The insurance industry is under tremendous pressure to stop the onslaught of state legislature initiatives to mandate coverage, from policyholders who are seeking monetary damages for denied services, and from the public demanding affordable policies.
What is common about the above is that the insurance industry could have prevented all of them by working with industry groups, employers, and being honest and up front with policyholders.
Recently, a California woman who was diagnosed with breast cancer was awarded a large monetary award from an insurance company that canceled her insurance policy. Statements were introduced into the legal record that the insurance company would cancel policies to save money.
We have all heard of many stories of families purchasing discounted insurance policies with the understanding that medical conditions and treatments would be covered. Yet, to their dismay, when their children are stricken with leukemia or other disease, the majority of costs are not covered. The family is now on the hook for several hundred thousand dollars.
Here in Oklahoma, Nick’s Law (Autism Insurance Coverage), is still alive and well as our legislature is nearing deadlines to approve legislation. It has withstood a lot of political pressure, and in its’ present form as an amendment on several other bills, children and parents are very optimistic of its passage. With autism diagnosis at epidemic proportions, parents are meeting with their legislators asking for insurance coverage for this medical condition.
Most insurance companies have been inserting exclusionary phrasing into the policies for the last several years or just flatly denying claims with such reasons as treatments are considered experimental. The financial devastation that comes from the parents providing the necessary treatments has led several states to mandate coverage.
The insurance lobby is working overtime to pressure legislators to stop or prevent health care mandates from becoming law. The statements that are being mentioned in the state halls are outrageous and insulting to the intelligence of the general public.
The most common misleading statements are:
1. Increased mandates will lead to more expensive insurance, therefore many people will not be able to afford insurance more people will become uninsured. This is the go-to comment for insurance companies. The forces that are driving up costs are not mandates, but rather inefficient use of technology, personal wellness, using of the ER instead of a primary care physician, frivolous lawsuits, and personal irresponsibility of obtaining health care insurance.
2. Mandates will cause insurance companies to leave the state. Another ridiculous statement for the simple fact of where are they going to go? Many of the states that are considering autism insurance mandates are generally some of the least mandated states. So are the companies going to leave a state and move to a more mandated state?
3. Mandates will not be covered by the insurance company but just passed on to the consumers. Once again, insurance companies are just passing the buck. They do not need a reason to raise rates, yet keeping threatening the policyholders with this action. Check your state’s record of recent health care mandates. Compare that with the increases in insurance rates. Something other than mandates is driving up the costs.
By the way, a memo to the insurance industry: By stating that a health care mandate is bad for the policyholders, how about recognizing that all you are doing is passing the buck onto the taxpayers. That is called a taxpayer mandate.
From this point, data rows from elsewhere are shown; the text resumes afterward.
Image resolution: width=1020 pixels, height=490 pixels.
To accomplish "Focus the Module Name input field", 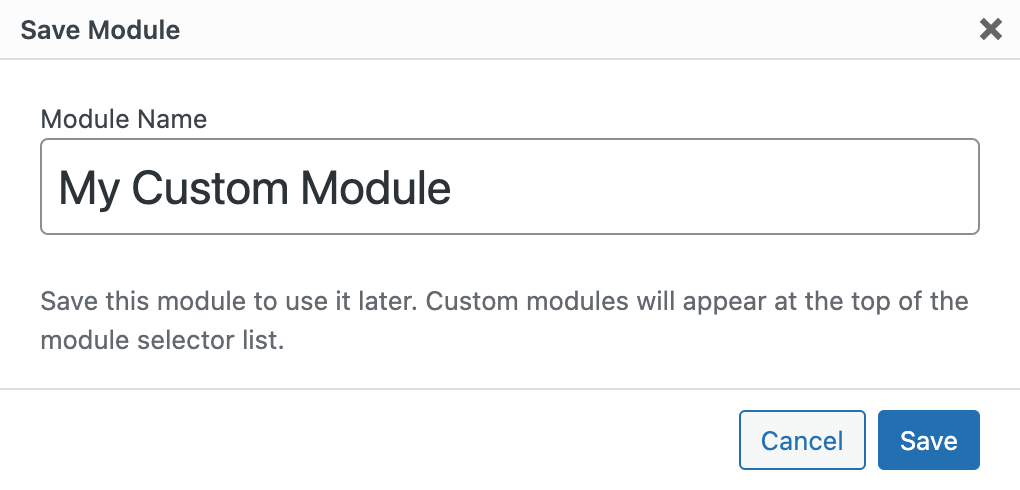I will click(509, 187).
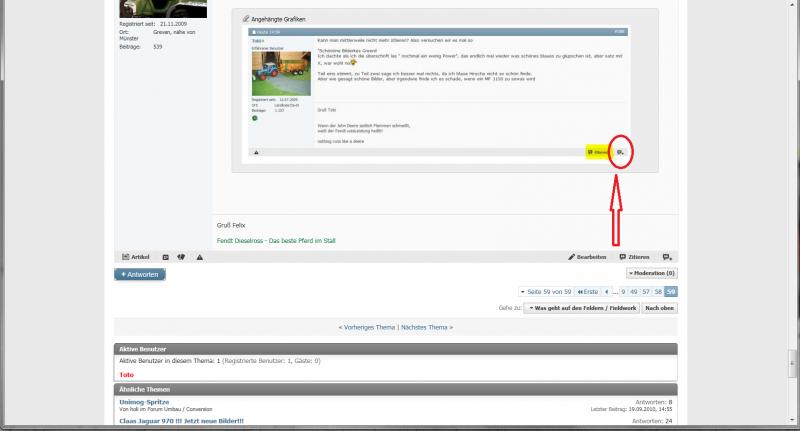The width and height of the screenshot is (800, 431).
Task: Open the 'Gehe zu' forum jump dropdown
Action: pyautogui.click(x=579, y=308)
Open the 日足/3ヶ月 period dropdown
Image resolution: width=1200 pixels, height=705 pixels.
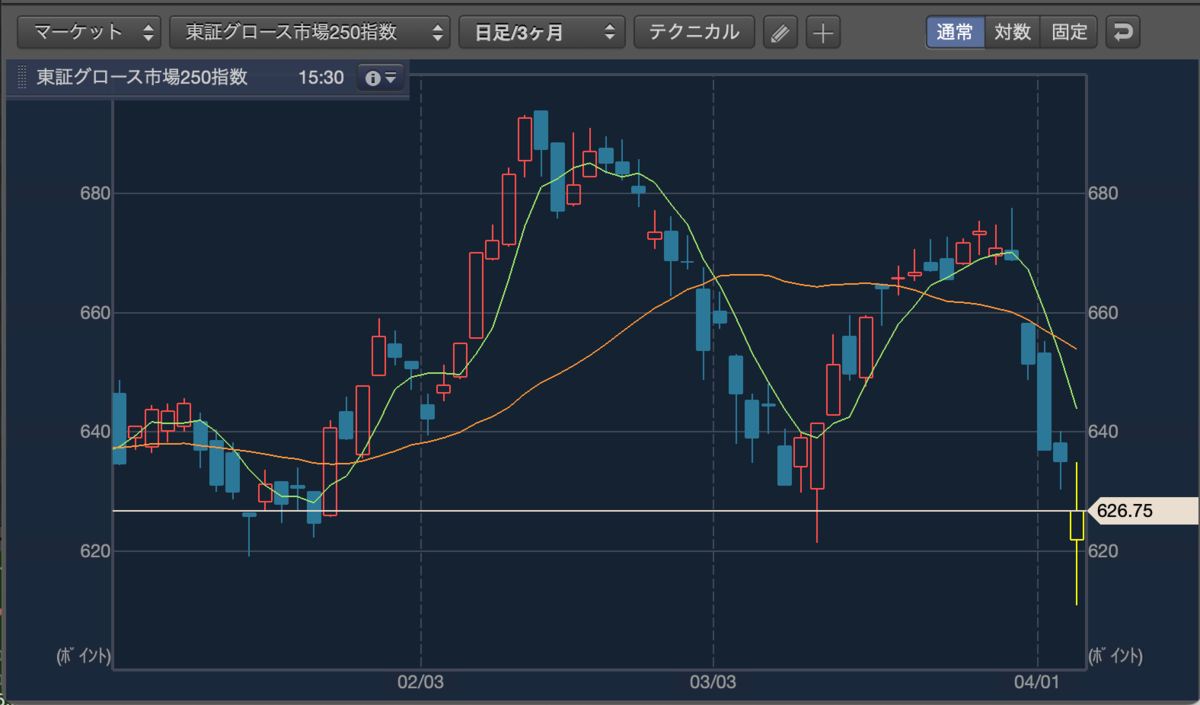pos(542,32)
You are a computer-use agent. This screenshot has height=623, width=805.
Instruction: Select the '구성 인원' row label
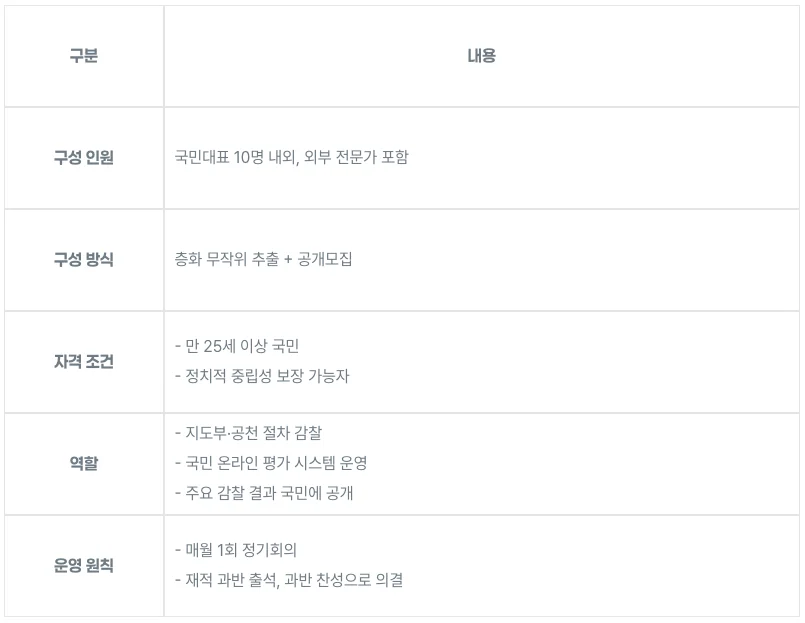tap(83, 158)
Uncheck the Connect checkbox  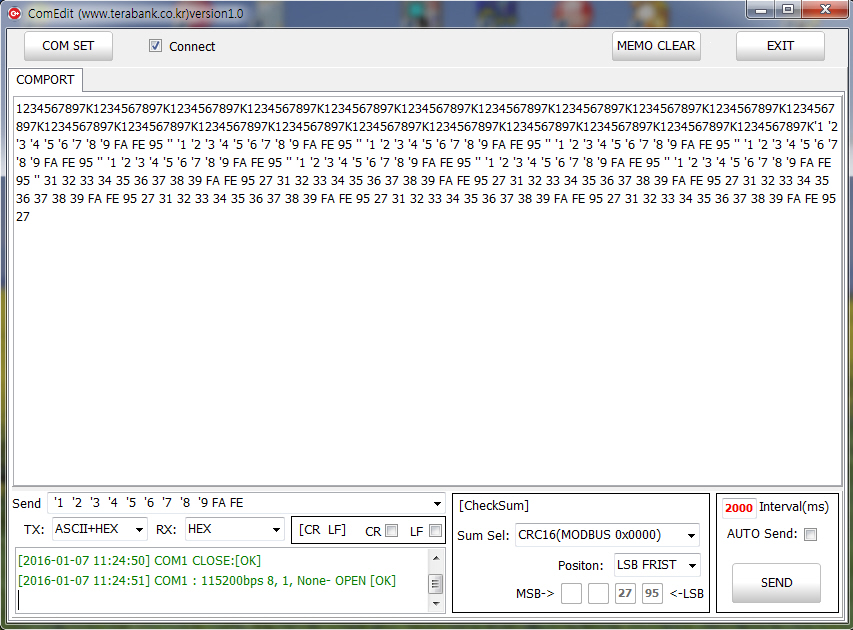[x=155, y=46]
With all the debate in the presidential campaigns regarding health care, one must be reminded why so many are calling for some sort of universal health care. Polling shows that many people are unhappy with the downward trend of coverage of disabilities, medical treatments, and other conditions. Yet insurance premiums continue to rise. Once again, insurance companies are ever increasing the use of the denied button in search of lower costs.
A popular movement within the insurance industry is to develop a very low cost, very basic insurance product that can be sold to single, young customers. These policy holders will not require many services and seldom posses the health risks that older policy holders will require. Therefore the profit margins will be greater even with lower priced policies. Are they trying to skip out on their responsibility of the much higher cost/lower margin policies?
Another popular insurance initiative is to roll back existing mandates that were passed into law. Many state legislatures are considering such legislation that will either eliminate or curtail existing law. This is very dangerous since we are now allowing our government to provide preferential treatment to an industry that supersedes the public welfare and heath care of its citizens. Once again this is an effort to help lower costs by eliminating coverage benefits that are purchased in the form of a legal binding contract.
What the insurance industry should be working on is to help reduce the inefficient systems that cause as much as 30% of all dollars spent to be wasted. Now, that would be a good way of passing a buck or two!